→ What you are asked to do: Please quote only the lines that start at the one with "Open the Chart panel" and go on to the last line of the data, both ends kept.

→ Task inputs:
****************************************

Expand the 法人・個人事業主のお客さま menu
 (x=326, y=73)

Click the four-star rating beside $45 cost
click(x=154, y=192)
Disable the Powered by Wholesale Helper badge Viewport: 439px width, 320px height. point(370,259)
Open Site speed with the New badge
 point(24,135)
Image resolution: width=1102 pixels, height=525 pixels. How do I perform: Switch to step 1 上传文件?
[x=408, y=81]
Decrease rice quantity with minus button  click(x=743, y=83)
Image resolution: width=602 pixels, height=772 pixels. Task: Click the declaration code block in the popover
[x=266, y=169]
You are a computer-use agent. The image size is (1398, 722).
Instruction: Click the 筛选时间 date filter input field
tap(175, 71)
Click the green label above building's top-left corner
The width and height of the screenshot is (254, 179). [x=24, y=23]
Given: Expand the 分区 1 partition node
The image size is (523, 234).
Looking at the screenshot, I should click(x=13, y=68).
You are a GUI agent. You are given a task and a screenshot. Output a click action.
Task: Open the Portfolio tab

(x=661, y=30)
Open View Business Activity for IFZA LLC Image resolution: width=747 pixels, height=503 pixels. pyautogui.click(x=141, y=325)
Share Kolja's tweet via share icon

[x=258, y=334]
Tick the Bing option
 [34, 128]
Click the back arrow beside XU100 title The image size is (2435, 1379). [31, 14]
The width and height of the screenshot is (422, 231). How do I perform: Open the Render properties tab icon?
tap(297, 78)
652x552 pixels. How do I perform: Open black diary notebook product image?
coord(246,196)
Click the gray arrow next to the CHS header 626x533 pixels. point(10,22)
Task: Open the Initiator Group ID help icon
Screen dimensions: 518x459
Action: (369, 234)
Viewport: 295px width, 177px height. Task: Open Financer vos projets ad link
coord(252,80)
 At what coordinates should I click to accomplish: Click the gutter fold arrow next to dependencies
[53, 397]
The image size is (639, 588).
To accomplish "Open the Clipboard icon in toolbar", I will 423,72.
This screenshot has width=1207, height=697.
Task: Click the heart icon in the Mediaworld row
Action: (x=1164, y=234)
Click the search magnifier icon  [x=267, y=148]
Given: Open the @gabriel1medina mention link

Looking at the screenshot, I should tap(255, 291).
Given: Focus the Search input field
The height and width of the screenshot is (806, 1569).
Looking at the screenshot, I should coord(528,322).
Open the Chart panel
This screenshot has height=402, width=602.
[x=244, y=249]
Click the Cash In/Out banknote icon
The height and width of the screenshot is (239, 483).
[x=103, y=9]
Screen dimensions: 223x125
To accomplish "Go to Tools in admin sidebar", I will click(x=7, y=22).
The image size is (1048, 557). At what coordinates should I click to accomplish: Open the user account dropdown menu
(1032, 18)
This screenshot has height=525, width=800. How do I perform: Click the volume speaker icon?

****************************************

→ Answer to the problem:
Open the Chart panel
This screenshot has height=402, width=602.
[x=244, y=249]
Click the Cash In/Out banknote icon
The height and width of the screenshot is (239, 483).
[x=103, y=9]
Screen dimensions: 223x125
To accomplish "Go to Tools in admin sidebar", I will click(x=7, y=22).
The image size is (1048, 557). At what coordinates should I click to accomplish: Open the user account dropdown menu
(1032, 18)
This screenshot has height=525, width=800. How do I perform: Click the volume speaker icon?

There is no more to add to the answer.